Problem with torch.pow()


In my CNN model there is a MLP which has 4 fully connected layers with last one having just one node. This output I call alpha and has 2 dimensions as in this sample output of alpha [[0.1023]] . I make sure that minimum values never goes below 0.1 using alpha=torch.clamp(alpha,min=0.1,max=2)

I need now need to manipulate some other Pytorch tensor x with alpha . Both are in torch.float type. The tensor x has the usual 4 dimensions of batch x channel x height x width.

So I have tried the following:-

  • x**alpha[0][0]: This however causes Nan just after the first iteration for both alpha and x. I tried several other variants x**alpha, x.pow(alpha[0][0]) and x.pow(alpha). But all had the same problem. How to solve this?
  • x*alpha[0][0]: This however runs nicely I did not encounter any problem even after 100,000 iterations. So why raising to power is problematic while simple multiplication is alright?
  • Interestingly for x.pow(alpha.item()) Nan problem goes away but is this the correct way to do? Does this cause problem in backpropagation?

I use a very small learning rate of 1e-4 with Adam Optimiser. I am using Pytorch 1.3.1.

Thankyou verymuch

I do not know if this helps, but i found a way to circumvent the issue though I still dont understand why the original issue came up.


m = torch.nn.Threshold(0.1,0.1)

Now allows me to use x**alpha[0][0]. Think there is a bug with clamp.

Hi Mohit,

I am relatively confident, that there is no problem with clamp,.

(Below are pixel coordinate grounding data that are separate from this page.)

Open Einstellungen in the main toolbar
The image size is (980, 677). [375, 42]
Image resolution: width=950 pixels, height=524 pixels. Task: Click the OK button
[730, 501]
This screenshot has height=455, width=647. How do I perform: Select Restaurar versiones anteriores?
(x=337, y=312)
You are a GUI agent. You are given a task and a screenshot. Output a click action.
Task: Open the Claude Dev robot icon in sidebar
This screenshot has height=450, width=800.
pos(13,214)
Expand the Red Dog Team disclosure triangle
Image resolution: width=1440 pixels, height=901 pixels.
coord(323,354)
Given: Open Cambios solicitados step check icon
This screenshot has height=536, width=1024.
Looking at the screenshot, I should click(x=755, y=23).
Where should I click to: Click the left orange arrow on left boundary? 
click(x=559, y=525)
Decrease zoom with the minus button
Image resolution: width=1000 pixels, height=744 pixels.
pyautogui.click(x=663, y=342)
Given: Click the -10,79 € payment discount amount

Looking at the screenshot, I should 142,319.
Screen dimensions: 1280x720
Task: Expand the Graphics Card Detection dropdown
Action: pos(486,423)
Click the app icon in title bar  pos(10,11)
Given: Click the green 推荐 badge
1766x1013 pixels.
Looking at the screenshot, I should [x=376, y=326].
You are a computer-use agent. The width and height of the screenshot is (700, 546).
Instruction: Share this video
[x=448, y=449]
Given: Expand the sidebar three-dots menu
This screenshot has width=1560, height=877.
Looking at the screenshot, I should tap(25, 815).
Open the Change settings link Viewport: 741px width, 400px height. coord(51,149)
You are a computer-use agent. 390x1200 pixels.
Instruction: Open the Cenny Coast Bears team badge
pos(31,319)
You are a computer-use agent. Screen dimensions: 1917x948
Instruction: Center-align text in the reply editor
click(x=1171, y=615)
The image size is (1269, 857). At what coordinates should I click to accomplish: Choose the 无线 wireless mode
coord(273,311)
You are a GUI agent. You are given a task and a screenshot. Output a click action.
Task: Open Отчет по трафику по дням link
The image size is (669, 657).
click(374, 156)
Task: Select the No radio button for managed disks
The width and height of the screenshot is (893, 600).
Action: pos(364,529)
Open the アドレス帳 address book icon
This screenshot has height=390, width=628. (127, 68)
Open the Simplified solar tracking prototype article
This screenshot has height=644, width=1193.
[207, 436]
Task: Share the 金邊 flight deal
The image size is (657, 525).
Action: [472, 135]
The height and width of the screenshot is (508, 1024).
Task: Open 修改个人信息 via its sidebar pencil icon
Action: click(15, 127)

What’s the value range of x?
If you have values of x <= 0, you might expect non-integral powers and derivatives to be problematic.

Best regards


Thankyou for your reply.

The tensor x is between 0 to 1. With torch.min i checked it is 0. But its low light data. So average value of x is 1e-4 or 1e-3 and no greater 1e-2. rarely it would reach 1e-1.

But what ever it might why using clamp gives nan and nn.Threshold does where th job of both is to clamp any value less than 0.1 to 0.1 for alpha.